Tuttavia, la diagnosi del disturbo d’attacchi di panico non è così semplice: una diagnosi ben fatta non si può basare esclusivamente sui sintomi lamentati dal paziente, ma deve procedere ad eseguire una diagnosi differenziale.
Si tratta della diagnosi che va ad identificare la causa possibile che scatena le espressioni sintomatiche: si può fare riferimento, ad esempio, alla somministrazione di determinati farmaci che possono predisporre particolari effetti collaterali ravvisabili nei suddetti sintomi, o ancora all’assunzione di droghe (senza andare troppo oltre, perfino la caffeina presente nel caffè o la nicotina delle sigarette possono generare l’accelerazione dei battiti cardiaci, predisponendo a una sensazione di svenimento per un apporto ridotto di ossigeno al cervello o a una sensazione di sudorazione).

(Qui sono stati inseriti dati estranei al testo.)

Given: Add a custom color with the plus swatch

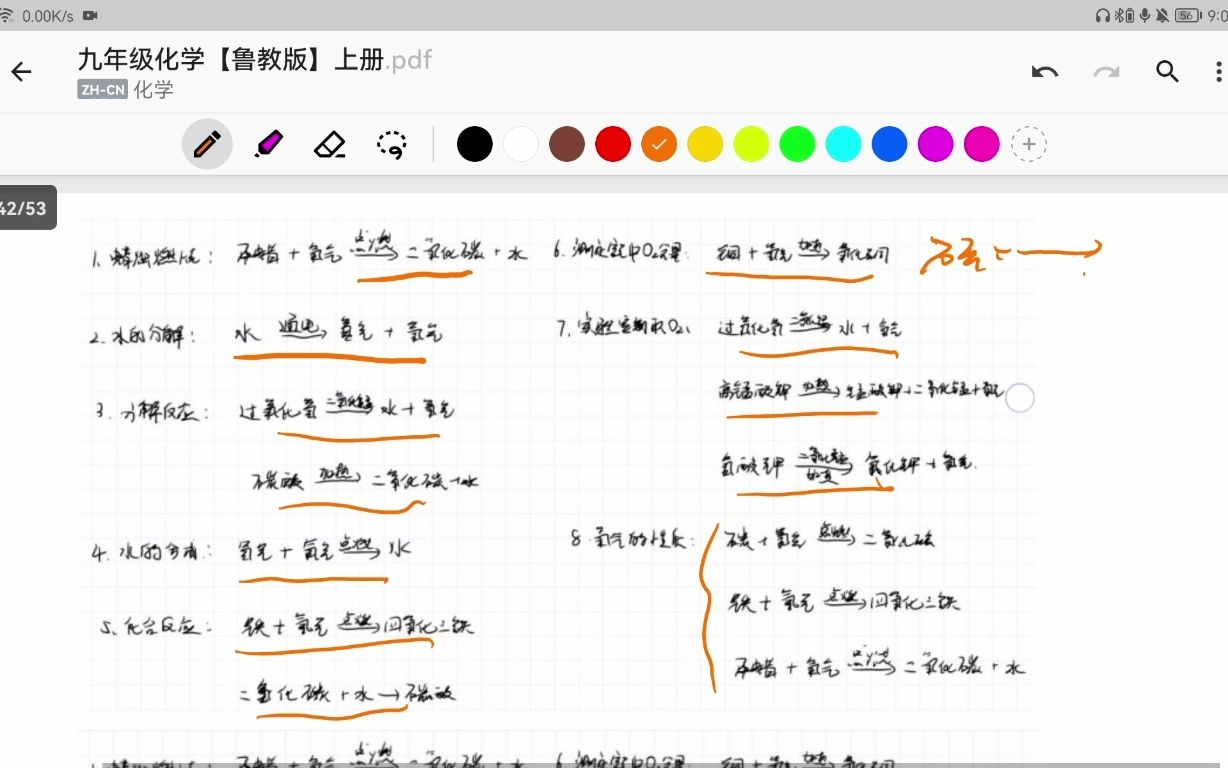Looking at the screenshot, I should click(x=1028, y=143).
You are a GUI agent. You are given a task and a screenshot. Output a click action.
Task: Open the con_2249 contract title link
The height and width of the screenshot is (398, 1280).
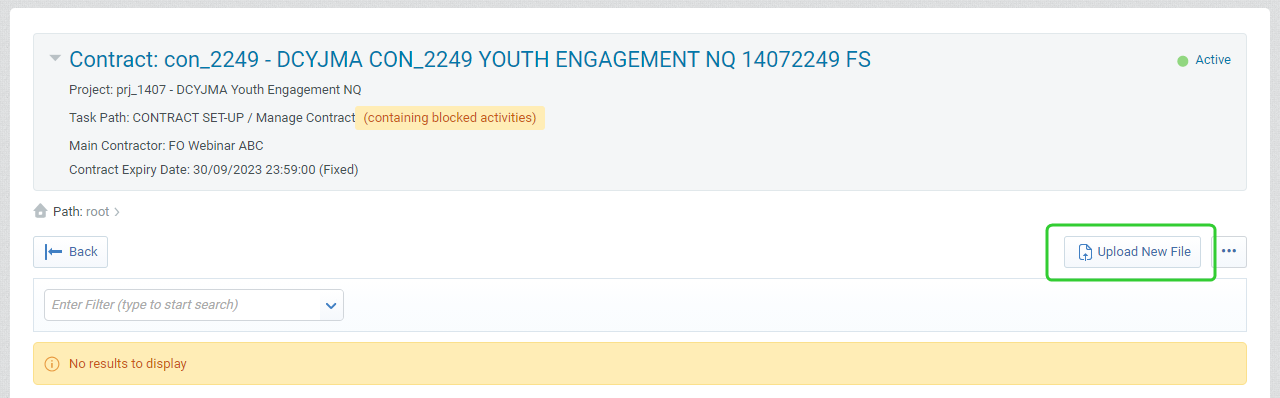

La diagnosi esatta deve prestabilire, inoltre, se il disturbo d’attacchi di panico sia dovuto e correlato ad altro disturbo fisico o psicologico: ad esempio, l’ipotiroidismo o l’ipertiroidismo possono predisporre alla manifestazione di alcune determinate espressioni sintomatiche.
Dal punto di vista psicologico, si può affermare che il disturbo preso in esame può presentarsi in compresenza con altri disturbi: capita spesso che si leghi a quello di ansia sociale o dell’umore.
A tal proposito, il paziente che convive da anni con le crisi di panico può cadere in uno stato depressivo a causa dello scoraggiamento dinanzi a tentativi di cura fallimentari, motivo per cui si rassegna alla convinzione che la sua condizione resterà cronica, da ciò l’abbassamento dell’umore e l’incremento dei sentimenti di autosvalutazione.
Accanto a questo si pone il ritiro sociale, particolarmente diffuso tra questi soggetti, specie quando il disturbo di attacchi di panico è accompagnato dall’agorafobia, cioè la paura di quegli spazi intesi come allontanamento dalla base sicura, che nella maggior parte dei casi è costituita dalla propria abitazione, dal posto di lavoro o, addirittura, dal pronto soccorso. Il paziente non si allontana da questi luoghi avvertiti come sicuri e costruisce delle vere e proprie fobie su tutti gli altri spazi lungi da essi.